Let's see some examples for basic cleaning of a dataset downloaded from ChEMBL.

**Clean a ChEMBL Dataset** (Extension exercise)

In [None]:
from google.colab import drive
drive.mount('/content/drive')

In [None]:
import os
import pandas as pd

PATH = "/content/drive/MyDrive/DataScience_Workshop/data/day1"
FILENAME = "gsk_3d7.csv"

In [None]:
my_dataframe = pd.read_csv(os.path.join(PATH, FILENAME), sep=";")
my_dataframe

Let's investigate which columns are present and keep only those that are of interest.

In [None]:
my_dataframe.columns

In [None]:
my_dataframe = my_dataframe[['Molecule ChEMBL ID', 'Smiles', 'Standard Value', 'Standard Units']]
my_dataframe

Now let's double check how many unique values are within each column. 

If there is more than one "standard unit", we'll need to standardise the values.

In [None]:
my_dataframe.nunique()

We can use the rdkit package to standardise the SMILES strings to make duplicate detection easier.

In [None]:
!pip install rdkit
from rdkit import Chem
from rdkit.Chem import AllChem, DataStructs

In [None]:
mols = [Chem.MolFromSmiles(str(smi)) for smi in my_dataframe['Smiles'].tolist()]
canonical_smiles = [Chem.MolToSmiles(m) for m in mols]
my_dataframe["CAN_Smiles"] = canonical_smiles
my_dataframe

Let's remove rows that are missing data - either because they have no experimental data or because a canonical SMILES could not be generated.

In [None]:
#First we change all strings to NaN (not a number) that can be detected in the next command
my_dataframe.replace('', np.nan, inplace=True)

#Drop all rows with any empty/Null/NaN values 
my_dataframe.dropna(inplace=True)

Let's check for multiple entries for the same compound.

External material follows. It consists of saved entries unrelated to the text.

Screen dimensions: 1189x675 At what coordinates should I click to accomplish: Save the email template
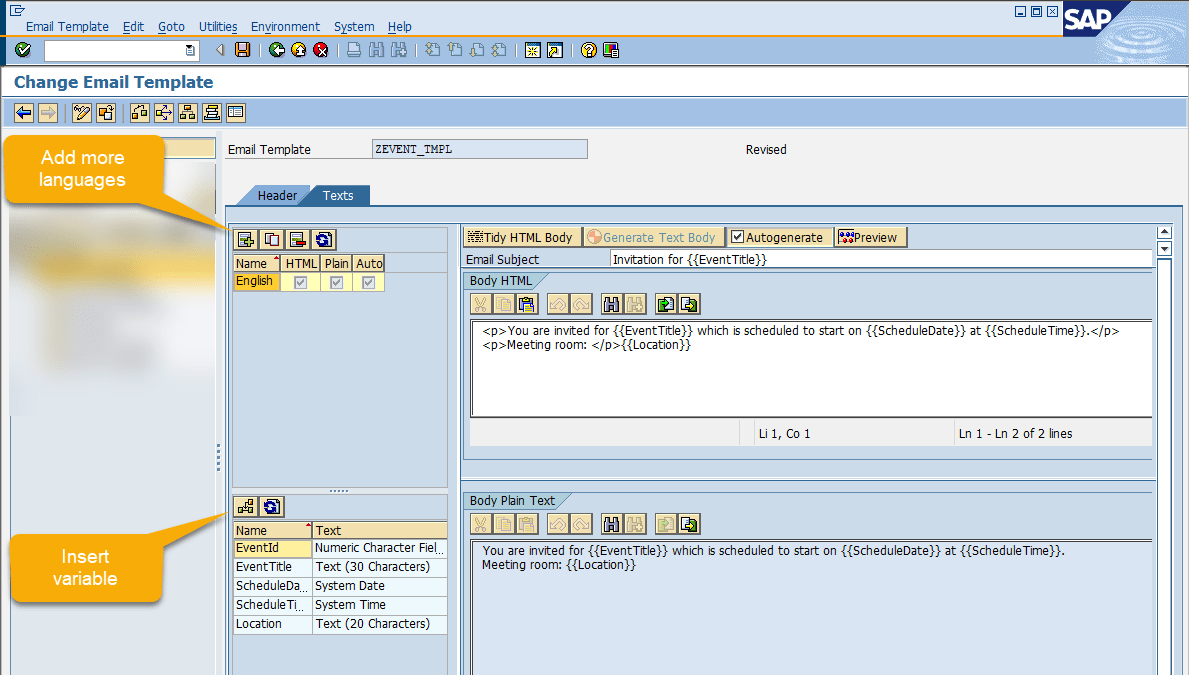tap(243, 50)
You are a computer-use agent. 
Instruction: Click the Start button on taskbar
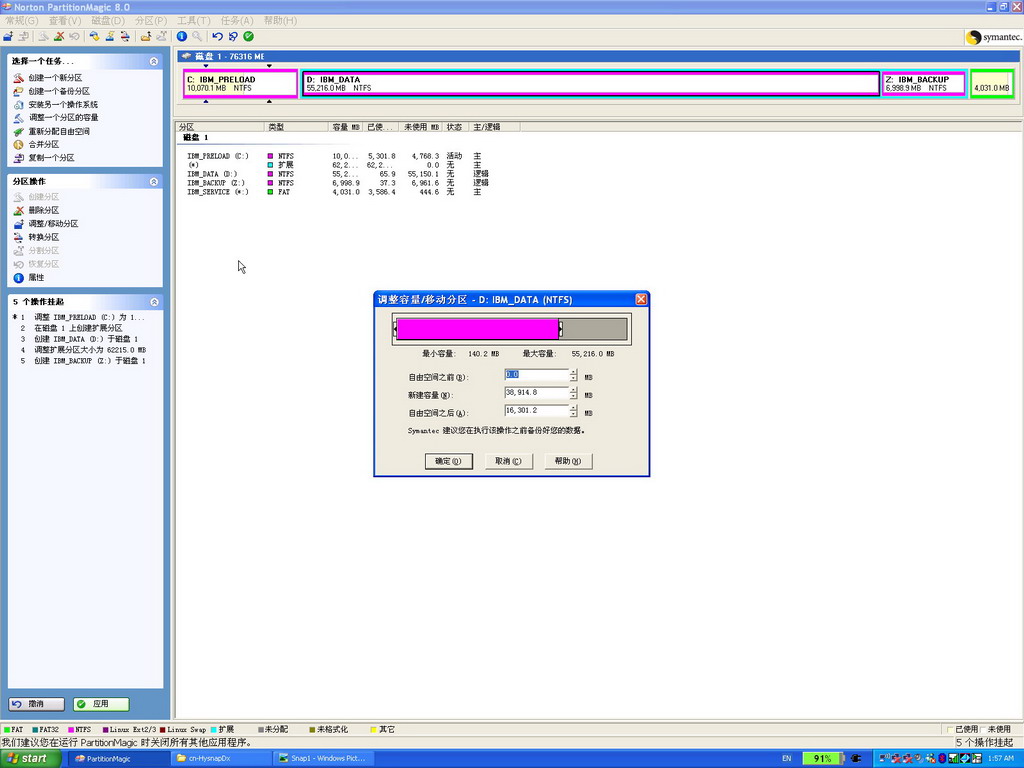click(x=28, y=759)
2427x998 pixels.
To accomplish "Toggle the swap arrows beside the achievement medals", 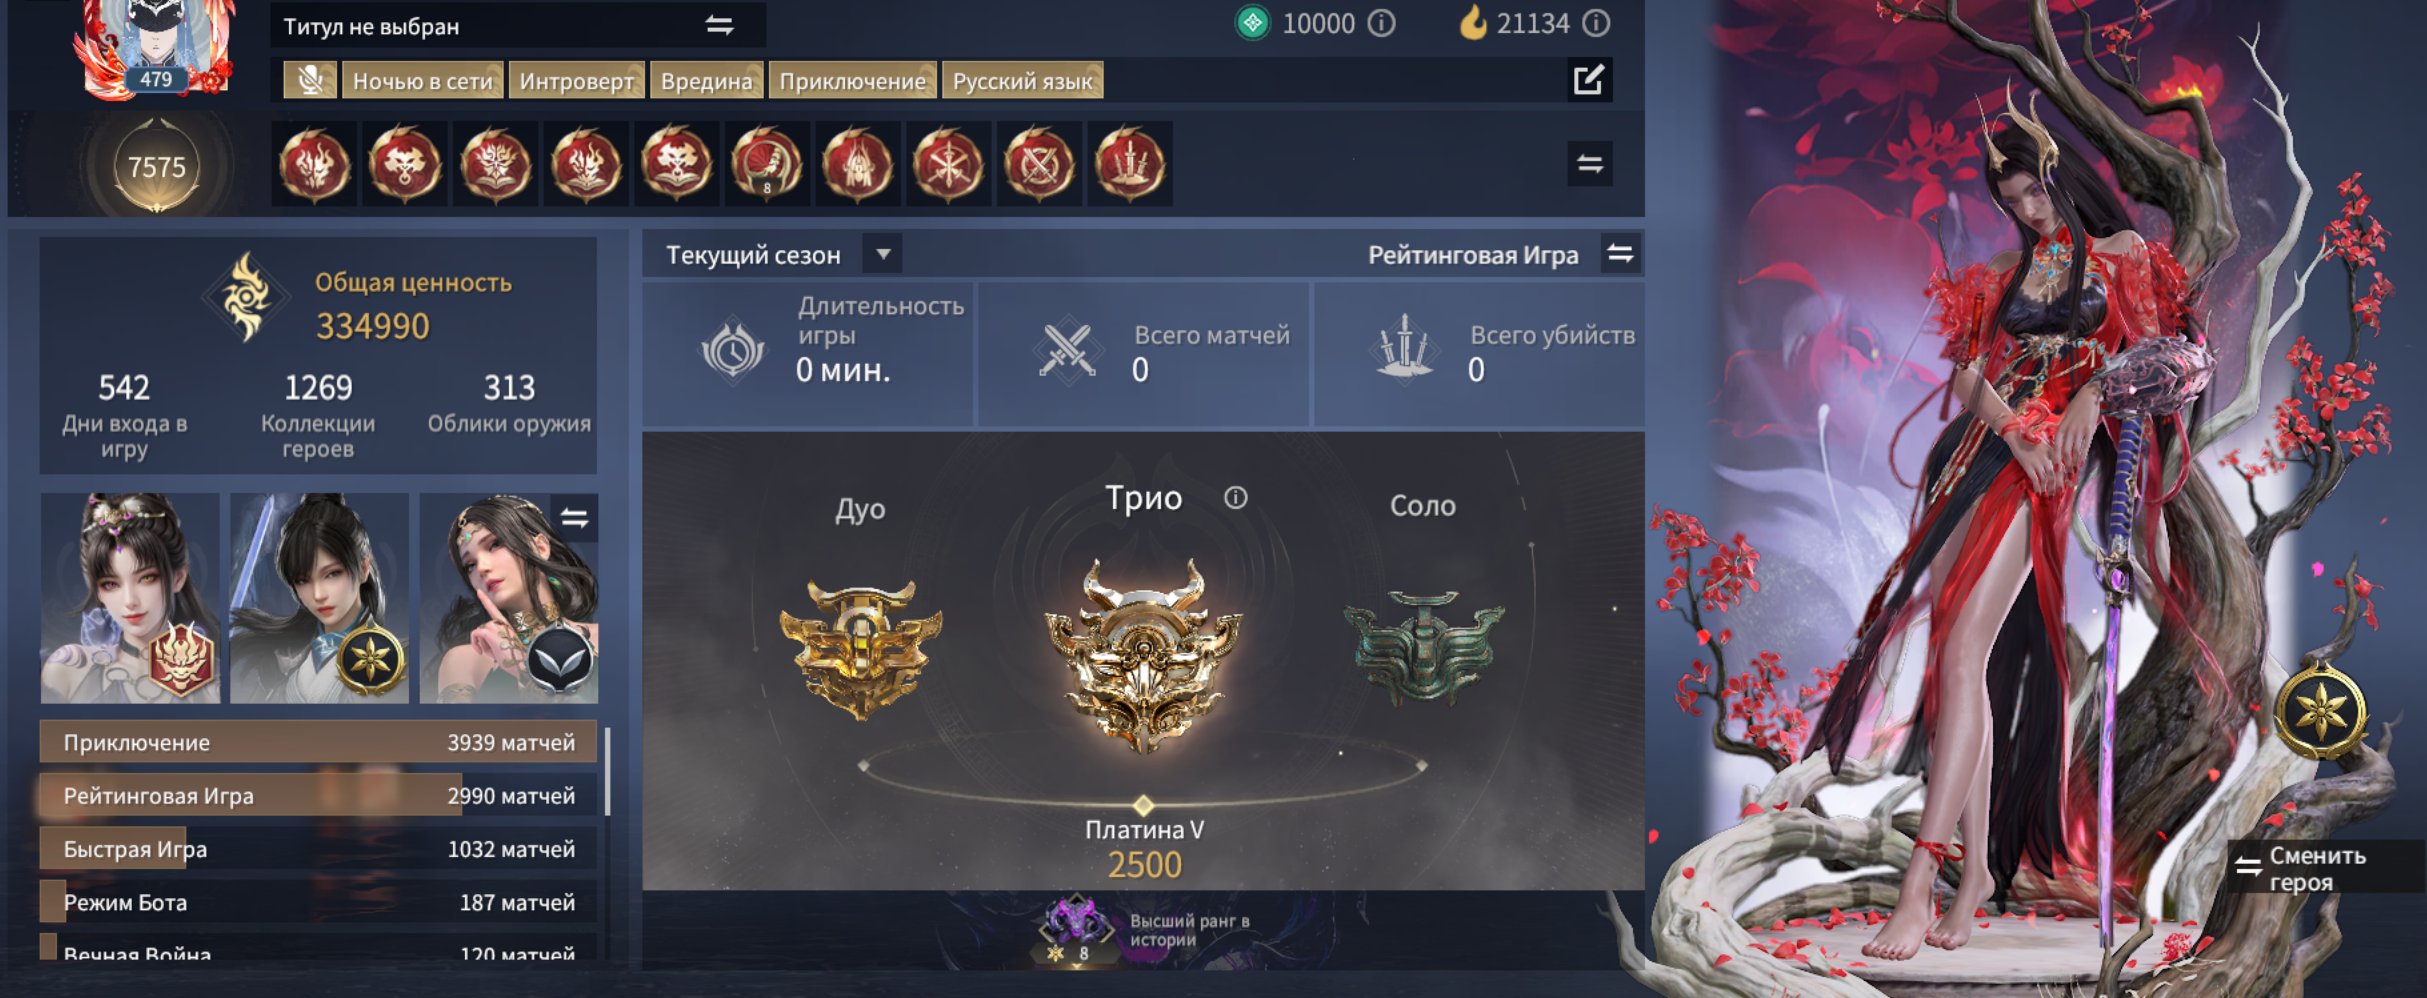I will (1589, 163).
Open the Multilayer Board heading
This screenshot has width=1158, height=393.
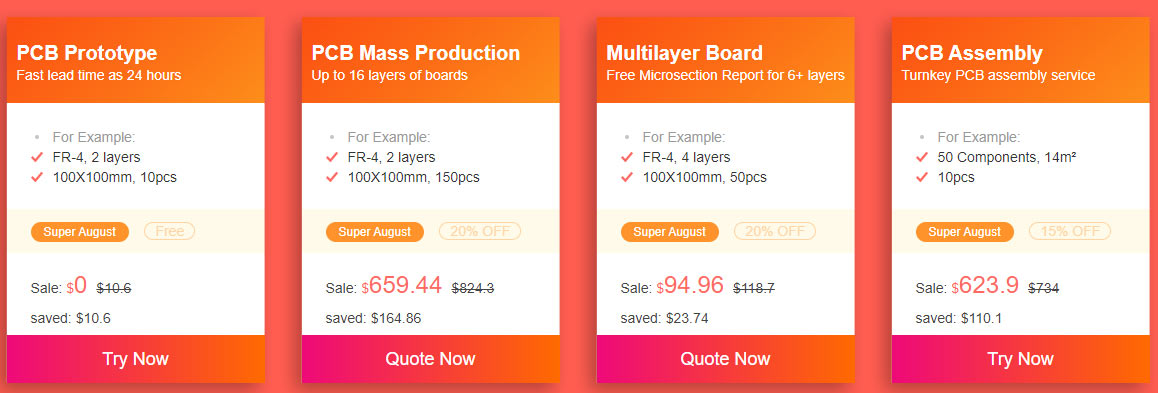tap(685, 53)
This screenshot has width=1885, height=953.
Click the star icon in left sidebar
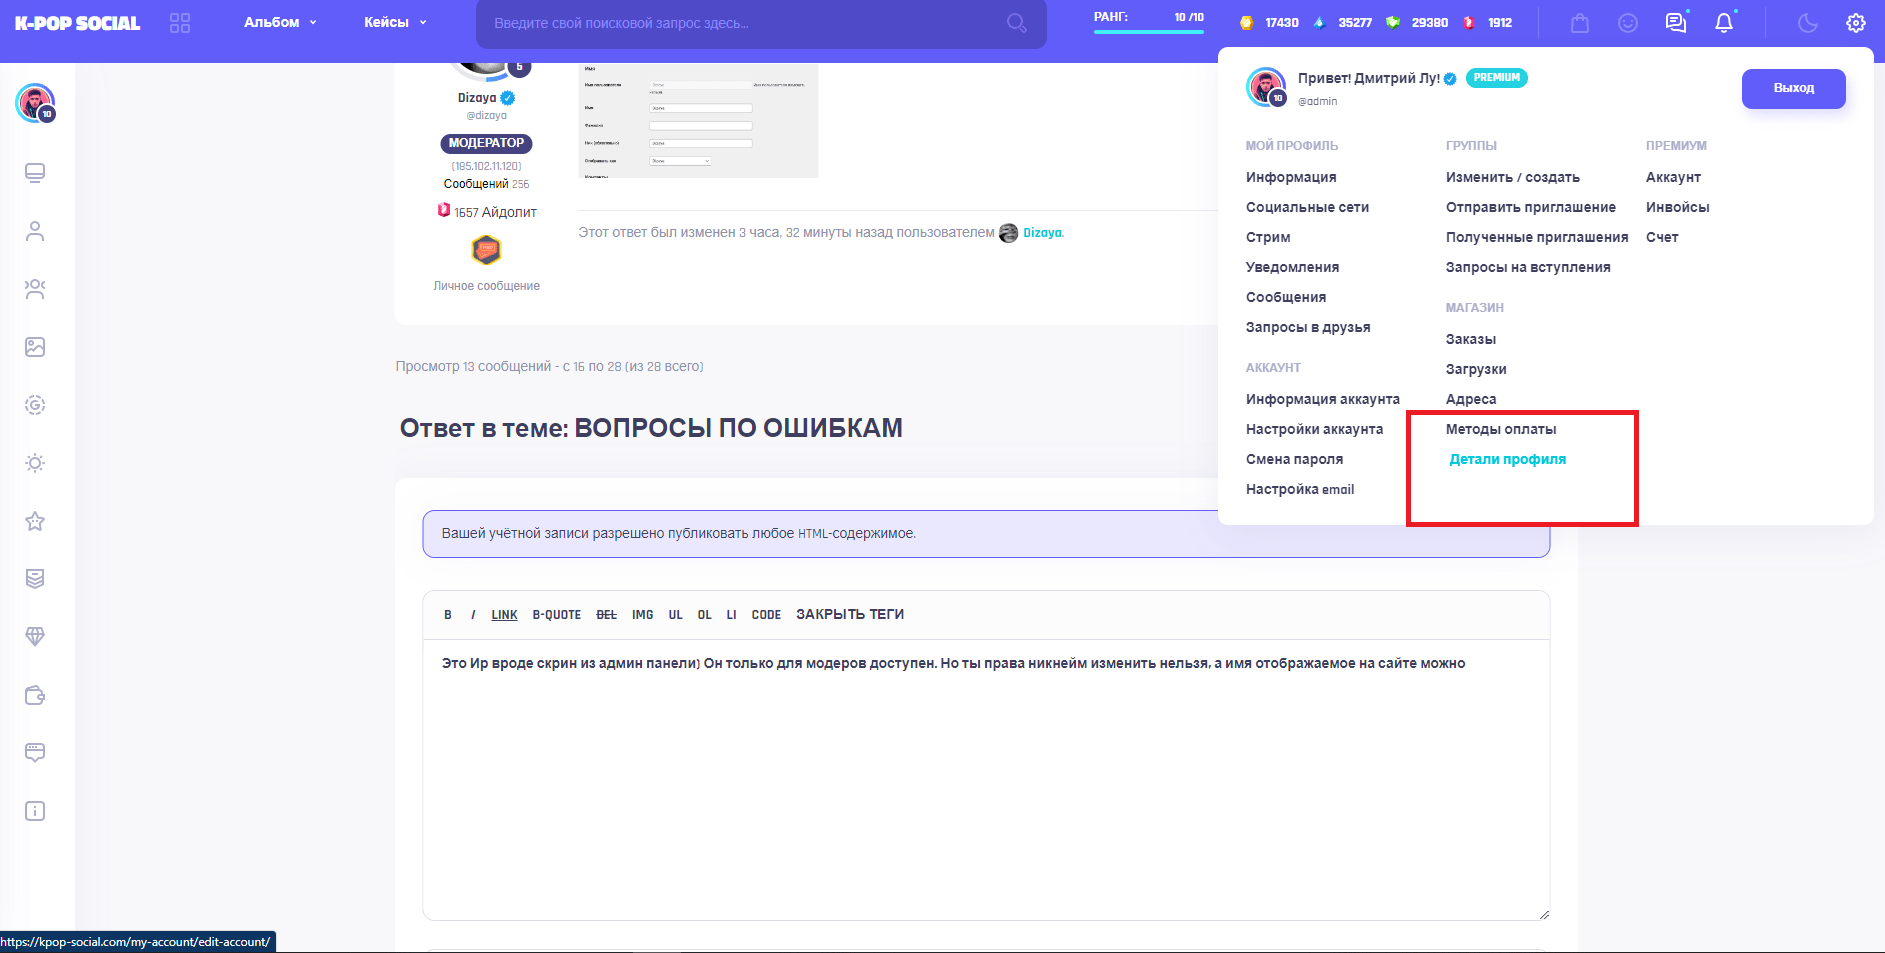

Here we delete the duplicates but we could also, for example, take the average of the values.

In [None]:
my_dataframe.dropna(subset=["CAN_Smiles"],inplace=True)
my_dataframe.drop_duplicates()
my_dataframe

Lastly, we can save our clean dataset.

In [None]:
my_dataframe.to_csv(os.path.join(PATH, FILENAME + "_processed.csv"), index=False)